## AIM OF THE EXERCISE
Convert the rows, from the line with "You are a GUI" through the end of the rows, into a two-column CSV with the headers instruction and location. Each row becomes one CSV line: put its text in one quoted field and its answer in the other, turn line breaks into spaces, and leave out the pictures.

|---|

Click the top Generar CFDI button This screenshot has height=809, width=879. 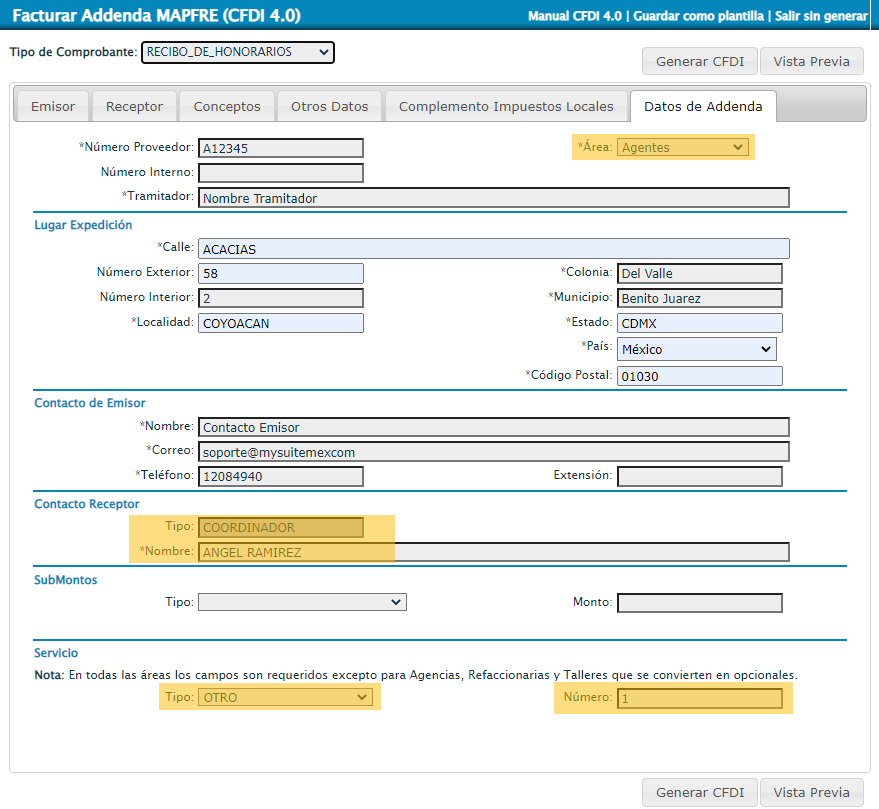click(x=700, y=61)
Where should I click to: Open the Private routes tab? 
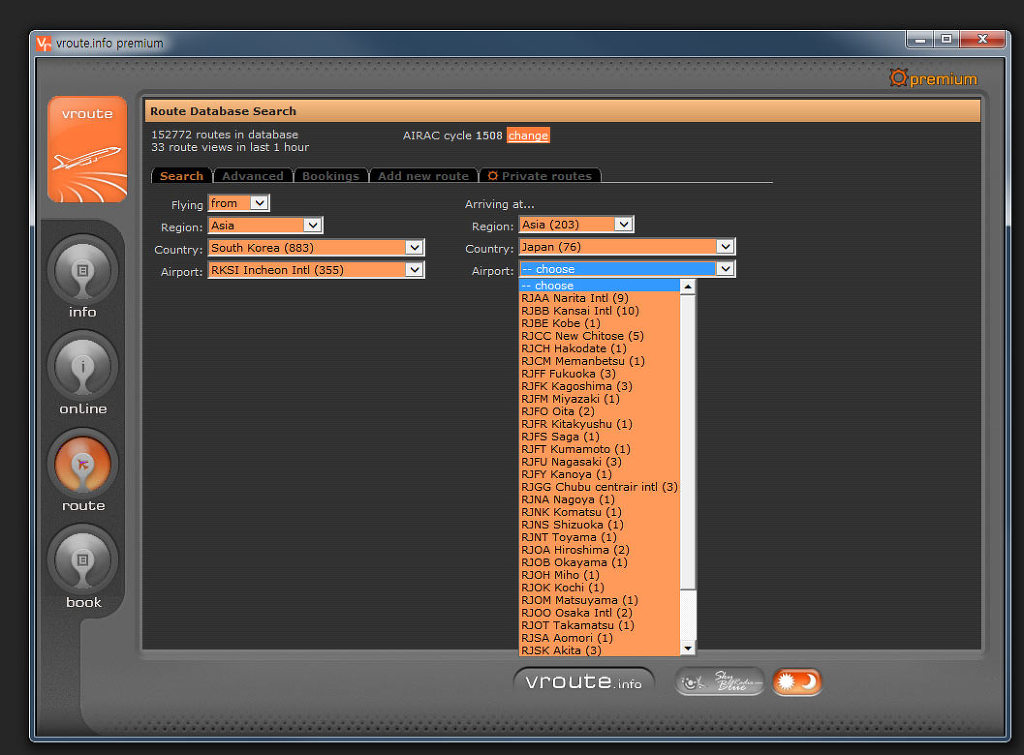pos(540,176)
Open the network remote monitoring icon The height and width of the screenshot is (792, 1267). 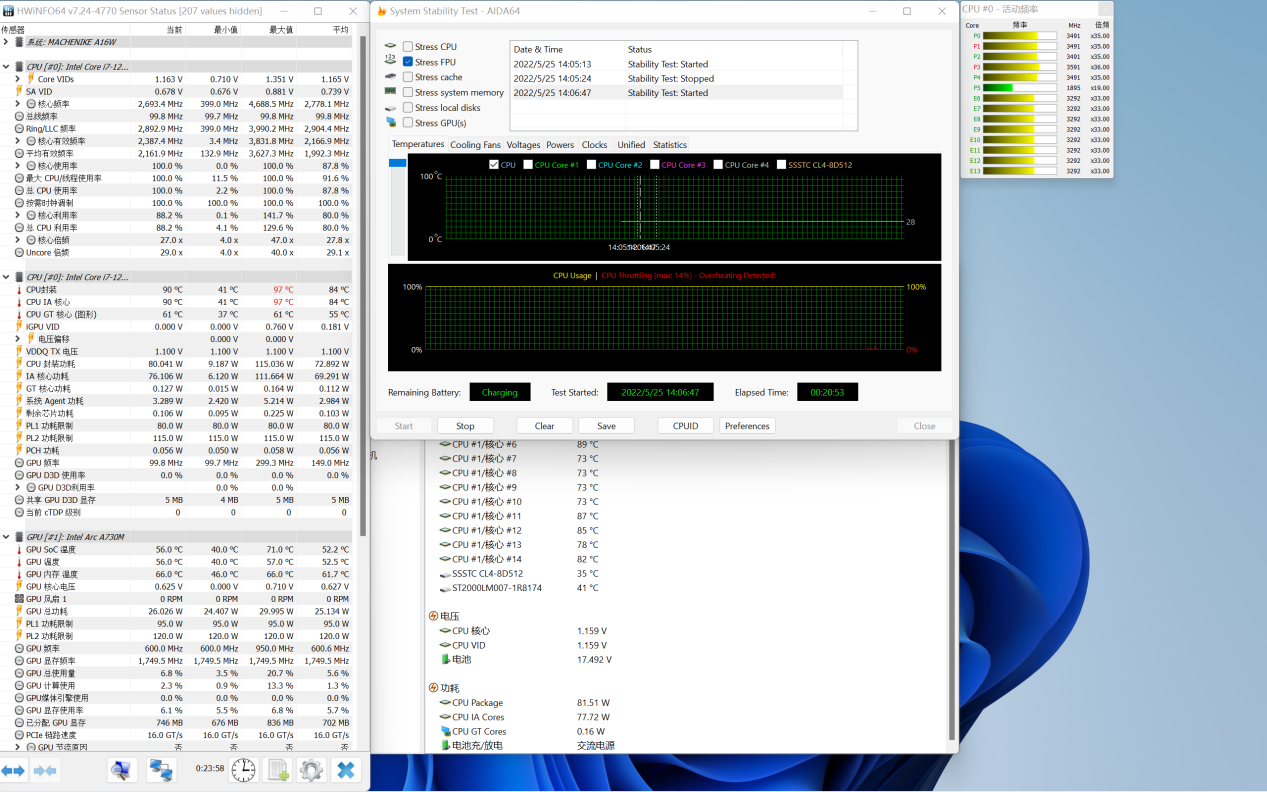[x=161, y=770]
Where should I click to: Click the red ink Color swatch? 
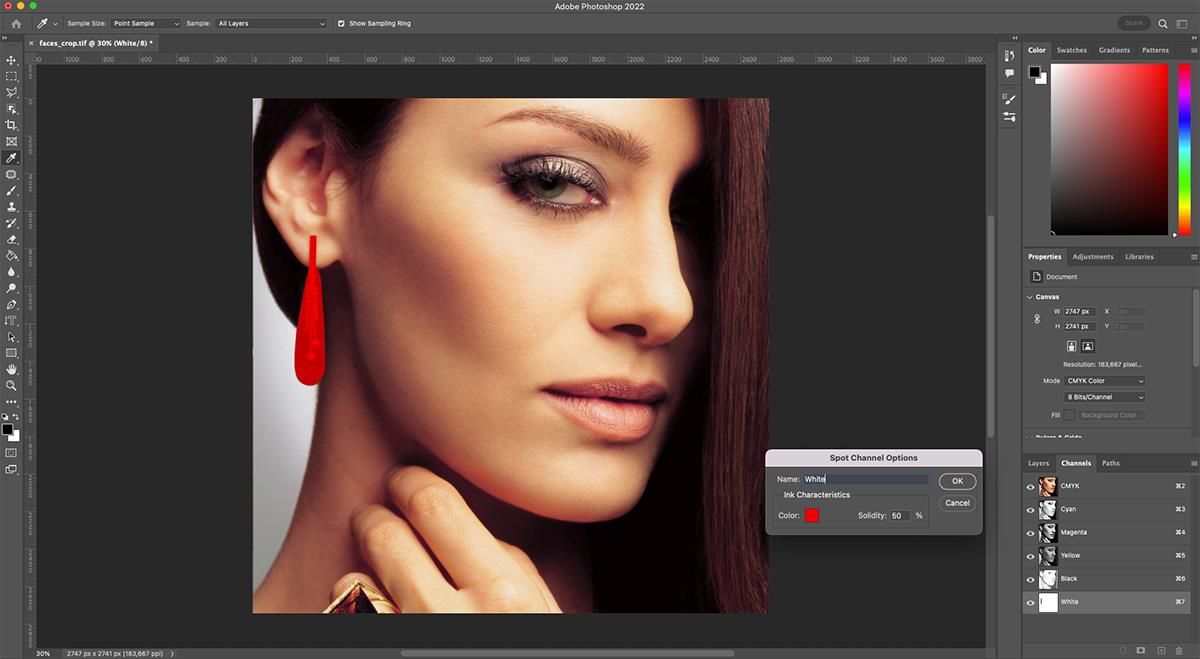tap(812, 515)
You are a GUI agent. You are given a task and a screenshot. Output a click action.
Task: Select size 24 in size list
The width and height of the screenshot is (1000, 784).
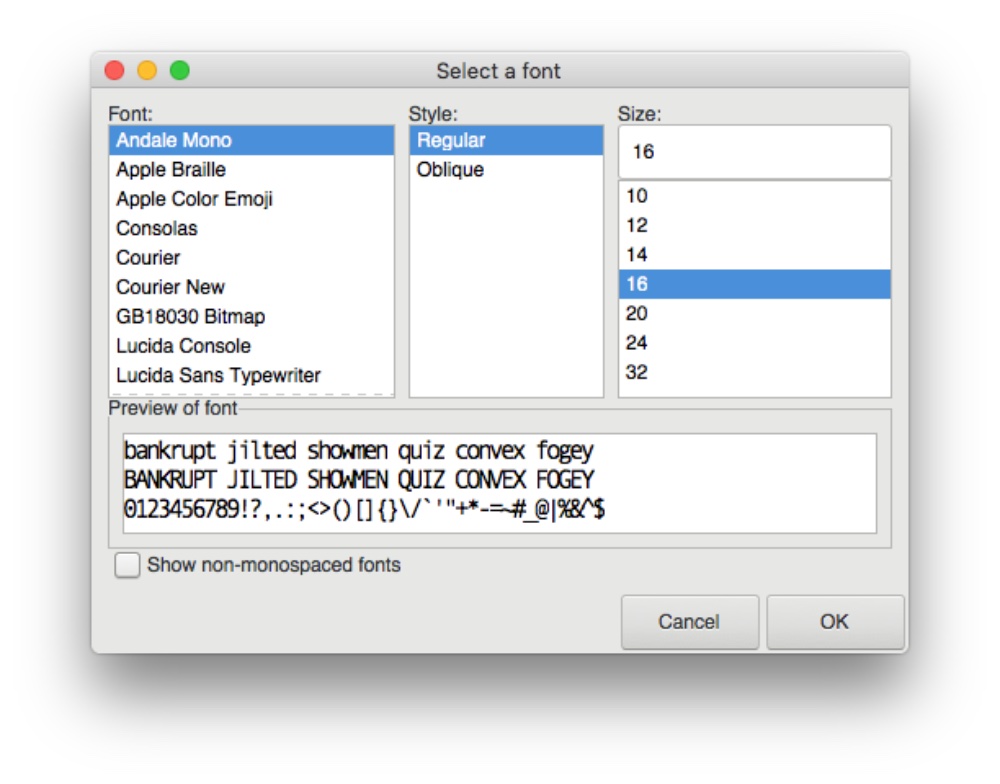coord(637,343)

|---|

## EXPECTED ANSWER
instruction,location
"You are a GUI agent. You are given a task and a screenshot. Output a click action. Task: Select size 24 in size list The width and height of the screenshot is (1000, 784).","coord(637,343)"